• WORK ITEM: Write the data below out again, unchanged.

DATA TO USE Block Start

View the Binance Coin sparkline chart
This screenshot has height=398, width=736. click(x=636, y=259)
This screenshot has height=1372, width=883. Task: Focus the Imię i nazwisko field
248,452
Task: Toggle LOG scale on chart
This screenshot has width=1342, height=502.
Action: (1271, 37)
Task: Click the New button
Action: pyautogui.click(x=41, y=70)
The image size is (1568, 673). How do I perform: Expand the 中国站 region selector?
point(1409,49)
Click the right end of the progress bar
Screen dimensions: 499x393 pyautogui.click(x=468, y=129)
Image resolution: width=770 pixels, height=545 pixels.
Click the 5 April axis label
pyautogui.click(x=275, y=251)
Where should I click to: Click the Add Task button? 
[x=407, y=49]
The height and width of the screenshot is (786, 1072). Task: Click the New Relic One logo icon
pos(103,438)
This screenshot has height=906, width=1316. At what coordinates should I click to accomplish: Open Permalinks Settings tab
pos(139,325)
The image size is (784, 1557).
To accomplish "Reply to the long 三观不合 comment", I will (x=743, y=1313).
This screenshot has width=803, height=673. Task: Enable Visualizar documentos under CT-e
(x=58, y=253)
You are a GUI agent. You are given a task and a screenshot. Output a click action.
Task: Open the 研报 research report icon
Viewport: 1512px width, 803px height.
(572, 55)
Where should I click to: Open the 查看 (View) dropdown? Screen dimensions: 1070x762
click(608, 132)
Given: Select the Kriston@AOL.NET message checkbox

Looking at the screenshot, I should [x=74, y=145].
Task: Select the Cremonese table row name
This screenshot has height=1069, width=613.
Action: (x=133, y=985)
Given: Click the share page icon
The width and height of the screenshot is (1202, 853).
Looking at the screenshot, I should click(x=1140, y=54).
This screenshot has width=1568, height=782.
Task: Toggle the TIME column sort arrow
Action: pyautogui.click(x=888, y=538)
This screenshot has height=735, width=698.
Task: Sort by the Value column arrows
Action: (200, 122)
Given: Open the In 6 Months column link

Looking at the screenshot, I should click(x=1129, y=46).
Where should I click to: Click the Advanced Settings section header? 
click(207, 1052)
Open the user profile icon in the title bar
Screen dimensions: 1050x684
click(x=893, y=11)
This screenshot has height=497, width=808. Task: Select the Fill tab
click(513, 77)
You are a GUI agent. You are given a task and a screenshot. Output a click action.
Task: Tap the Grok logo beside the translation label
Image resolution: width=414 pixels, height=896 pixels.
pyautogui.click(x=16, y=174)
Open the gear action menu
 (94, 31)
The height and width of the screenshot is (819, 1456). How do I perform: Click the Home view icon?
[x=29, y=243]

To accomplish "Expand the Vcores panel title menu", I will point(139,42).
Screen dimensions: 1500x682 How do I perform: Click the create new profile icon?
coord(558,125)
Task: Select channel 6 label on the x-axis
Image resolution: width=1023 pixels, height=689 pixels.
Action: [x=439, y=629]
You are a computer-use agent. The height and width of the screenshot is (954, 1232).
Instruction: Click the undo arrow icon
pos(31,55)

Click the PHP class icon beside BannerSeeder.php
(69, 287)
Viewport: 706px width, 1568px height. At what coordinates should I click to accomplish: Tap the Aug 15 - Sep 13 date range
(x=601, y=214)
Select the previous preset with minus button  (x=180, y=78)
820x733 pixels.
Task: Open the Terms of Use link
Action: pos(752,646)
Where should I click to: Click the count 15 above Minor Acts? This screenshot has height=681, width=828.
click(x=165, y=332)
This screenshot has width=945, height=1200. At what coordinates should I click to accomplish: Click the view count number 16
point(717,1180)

DATA TO USE Block End

• YOUR RESPONSE:
View the Binance Coin sparkline chart
This screenshot has height=398, width=736. click(x=636, y=259)
This screenshot has height=1372, width=883. Task: Focus the Imię i nazwisko field
248,452
Task: Toggle LOG scale on chart
This screenshot has width=1342, height=502.
Action: (1271, 37)
Task: Click the New button
Action: pyautogui.click(x=41, y=70)
The image size is (1568, 673). How do I perform: Expand the 中国站 region selector?
point(1409,49)
Click the right end of the progress bar
Screen dimensions: 499x393 pyautogui.click(x=468, y=129)
Image resolution: width=770 pixels, height=545 pixels.
Click the 5 April axis label
pyautogui.click(x=275, y=251)
Where should I click to: Click the Add Task button? 
[x=407, y=49]
The height and width of the screenshot is (786, 1072). Task: Click the New Relic One logo icon
pos(103,438)
This screenshot has height=906, width=1316. At what coordinates should I click to accomplish: Open Permalinks Settings tab
pos(139,325)
The image size is (784, 1557).
To accomplish "Reply to the long 三观不合 comment", I will (x=743, y=1313).
This screenshot has width=803, height=673. Task: Enable Visualizar documentos under CT-e
(x=58, y=253)
You are a GUI agent. You are given a task and a screenshot. Output a click action.
Task: Open the 研报 research report icon
Viewport: 1512px width, 803px height.
(572, 55)
Where should I click to: Open the 查看 (View) dropdown? Screen dimensions: 1070x762
click(608, 132)
Given: Select the Kriston@AOL.NET message checkbox

Looking at the screenshot, I should [x=74, y=145].
Task: Select the Cremonese table row name
This screenshot has height=1069, width=613.
Action: (x=133, y=985)
Given: Click the share page icon
The width and height of the screenshot is (1202, 853).
Looking at the screenshot, I should click(x=1140, y=54).
This screenshot has width=1568, height=782.
Task: Toggle the TIME column sort arrow
Action: pyautogui.click(x=888, y=538)
This screenshot has height=735, width=698.
Task: Sort by the Value column arrows
Action: (200, 122)
Given: Open the In 6 Months column link

Looking at the screenshot, I should click(x=1129, y=46).
Where should I click to: Click the Advanced Settings section header? 
click(207, 1052)
Open the user profile icon in the title bar
Screen dimensions: 1050x684
click(x=893, y=11)
This screenshot has height=497, width=808. Task: Select the Fill tab
click(513, 77)
You are a GUI agent. You are given a task and a screenshot. Output a click action.
Task: Tap the Grok logo beside the translation label
Image resolution: width=414 pixels, height=896 pixels.
pyautogui.click(x=16, y=174)
Open the gear action menu
 (94, 31)
The height and width of the screenshot is (819, 1456). How do I perform: Click the Home view icon?
[x=29, y=243]

To accomplish "Expand the Vcores panel title menu", I will point(139,42).
Screen dimensions: 1500x682 How do I perform: Click the create new profile icon?
coord(558,125)
Task: Select channel 6 label on the x-axis
Image resolution: width=1023 pixels, height=689 pixels.
Action: [x=439, y=629]
You are a computer-use agent. The height and width of the screenshot is (954, 1232).
Instruction: Click the undo arrow icon
pos(31,55)

Click the PHP class icon beside BannerSeeder.php
(69, 287)
Viewport: 706px width, 1568px height. At what coordinates should I click to accomplish: Tap the Aug 15 - Sep 13 date range
(x=601, y=214)
Select the previous preset with minus button  (x=180, y=78)
820x733 pixels.
Task: Open the Terms of Use link
Action: pos(752,646)
Where should I click to: Click the count 15 above Minor Acts? This screenshot has height=681, width=828.
click(x=165, y=332)
This screenshot has width=945, height=1200. At what coordinates should I click to accomplish: Click the view count number 16
point(717,1180)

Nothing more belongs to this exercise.